From: Pierrick Bouvier <pierrick.bouvier@linaro.org>
To: "Philippe Mathieu-Daudé" <philmd@linaro.org>, qemu-devel@nongnu.org
Cc: "Manos Pitsidianakis" <manos.pitsidianakis@linaro.org>,
"Alex Bennée" <alex.bennee@linaro.org>,
"Alexandre Iooss" <erdnaxe@crans.org>,
"Mahmoud Mandour" <ma.mandourr@gmail.com>
Subject: Re: [PATCH] contrib/plugins/uftrace_symbols.py: generate debug files to map symbols to source
Date: Wed, 15 Oct 2025 14:02:53 -0700 [thread overview]
Message-ID: <b4a0756b-3781-433a-aa4c-338d9348da5d@linaro.org> (raw)
In-Reply-To: <b7256e10-d5b1-4978-90e1-99d9e76318df@linaro.org>
On 10/15/25 1:40 PM, Philippe Mathieu-Daudé wrote:
> On 13/10/25 23:39, Pierrick Bouvier wrote:
>> Enhance uftrace_symbols.py to generate .dbg files, containing
>> source location for every symbol present in .sym file.
>> It allows to use uftrace {replay,dump} --srcline and show origin of
>
> `uftrace {replay,dump} --srcline`
>
>> functions, connecting trace to original source code.
>>
>> It was first implemented with pyelftools DWARF parser, which was way
>> to slow (~minutes) to get locations for every symbol in the linux
>
> s/to/too/
>
>> kernel.

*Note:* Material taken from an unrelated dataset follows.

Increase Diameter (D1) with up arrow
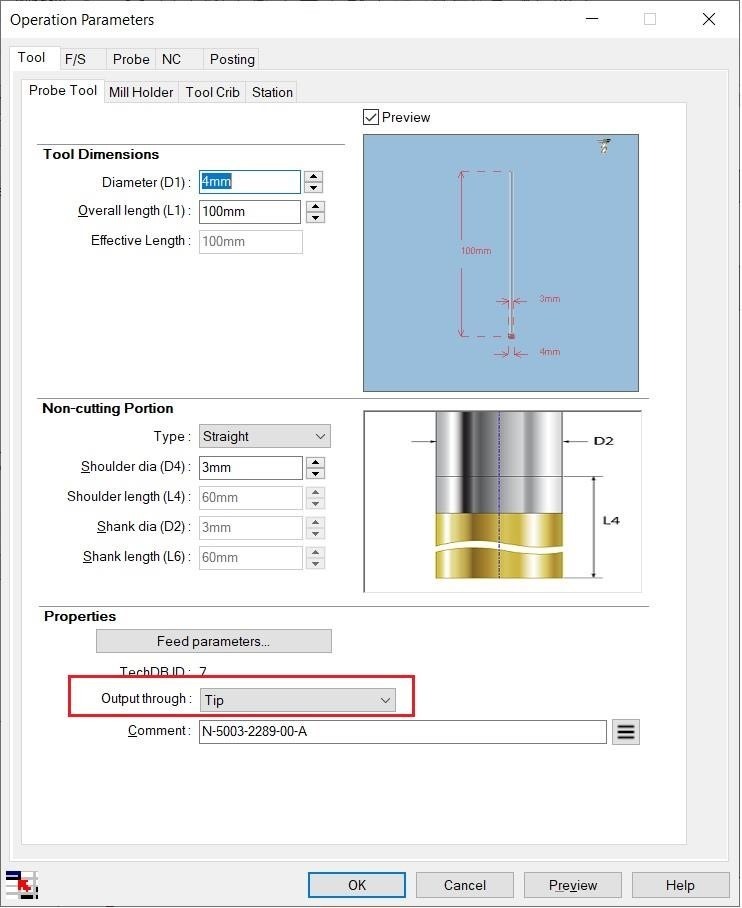The height and width of the screenshot is (908, 742). tap(313, 177)
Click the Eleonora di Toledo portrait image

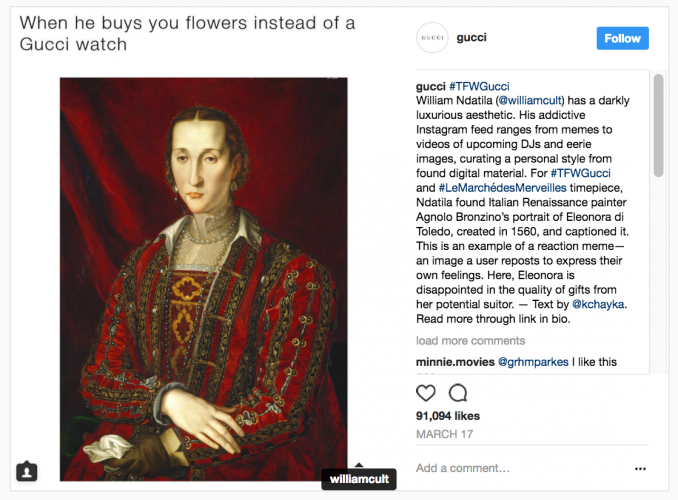[x=204, y=279]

Thus, we use addr2line instead, which runs in seconds.
>>
>> As well, there were some bugs with latest pyelftools release,
>> requiring to run master version, which is not installable with pip.

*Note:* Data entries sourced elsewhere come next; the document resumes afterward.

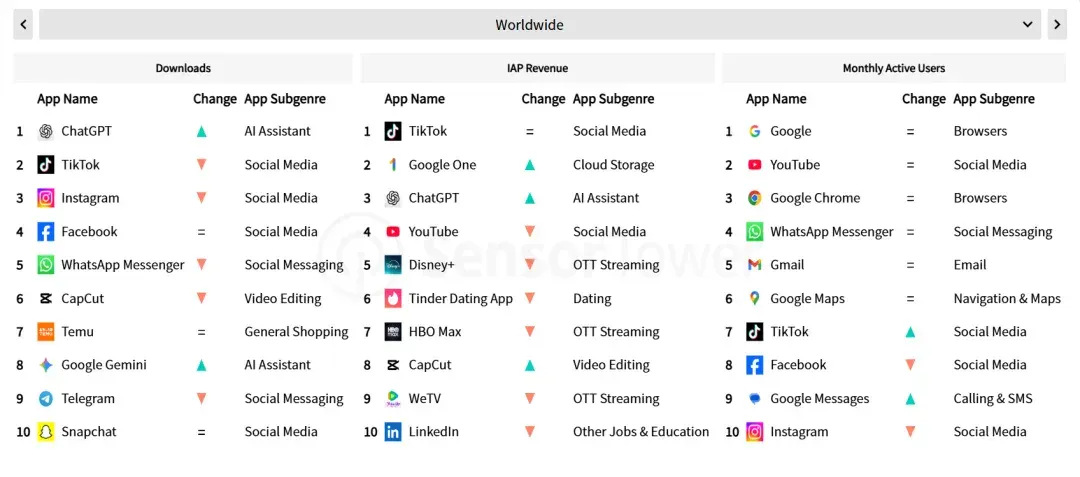Screen dimensions: 1080x477
Task: Select the Monthly Active Users header
Action: [894, 68]
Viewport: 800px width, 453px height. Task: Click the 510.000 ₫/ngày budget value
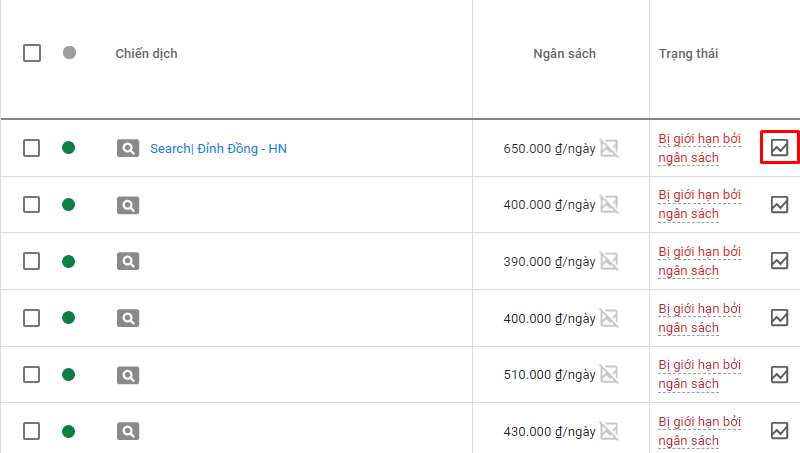pos(549,375)
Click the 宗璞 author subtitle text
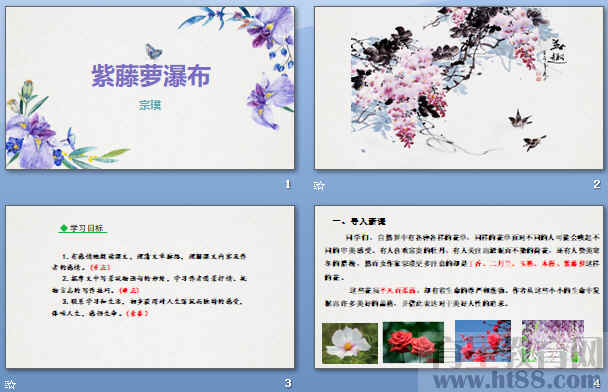The image size is (608, 392). click(x=150, y=105)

>> Thus, since we now require binutils (addr2line), we can ditch pyelftools
>> based implementation and simply rely on nm to get symbols information,
>
> `nm`
>
>> which is faster and better.
>>
>> Signed-off-by: Pierrick Bouvier <pierrick.bouvier@linaro.org>
>> ---
>> contrib/plugins/uftrace_symbols.py | 108 +++++++++++++++++++----------
>> 1 file changed, 72 insertions(+), 36 deletions(-)
>>
>> diff --git a/contrib/plugins/uftrace_symbols.py b/contrib/plugins/uftrace_symbols.py
>> index b49e03203c8..728bf04ce54 100755
>> --- a/contrib/plugins/uftrace_symbols.py
>> +++ b/contrib/plugins/uftrace_symbols.py
>> @@ -1,7 +1,7 @@
>> #!/usr/bin/env python3
>> # -*- coding: utf-8 -*-
>> #
>> -# Create symbols and mapping files for uftrace.

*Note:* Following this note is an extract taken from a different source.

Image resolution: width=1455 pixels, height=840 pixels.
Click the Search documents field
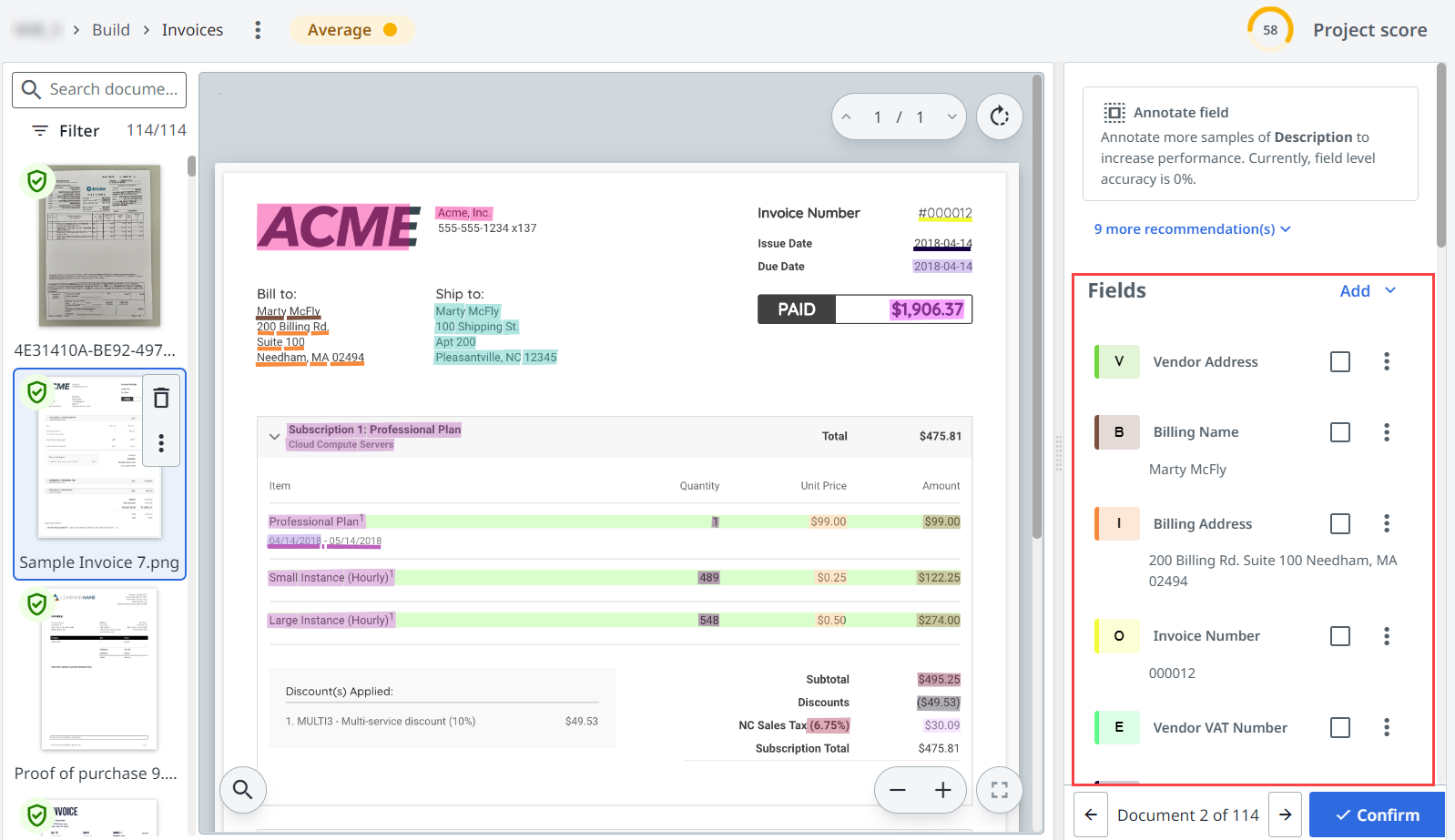[x=100, y=89]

>> +# Create symbols, debug and mapping files for uftrace.
>> #
>> # Copyright 2025 Linaro Ltd
>> # Author: Pierrick Bouvier <pierrick.bouvier@linaro.org>
>> @@ -9,44 +9,71 @@
>> # SPDX-License-Identifier: GPL-2.0-or-later
>>
>> import argparse
>> -import elftools # pip install pyelftools
>> import os
>> +import subprocess
>>
>> -from elftools.elf.elffile import ELFFile
>> -from elftools.elf.sections import SymbolTableSection
>> +class Symbol:
>> + def __init__(self, name, addr, size):
>> + self.name = name
>> + # clamp addr to 48 bits, like uftrace entries
>> + self.addr = addr & 0xffffffffffff
>> + self.full_addr = addr
>> + self.size = size
>>
>> -def elf_func_symbols(elf):
>> - symbol_tables = [(idx, s) for idx, s in enumerate(elf.iter_sections())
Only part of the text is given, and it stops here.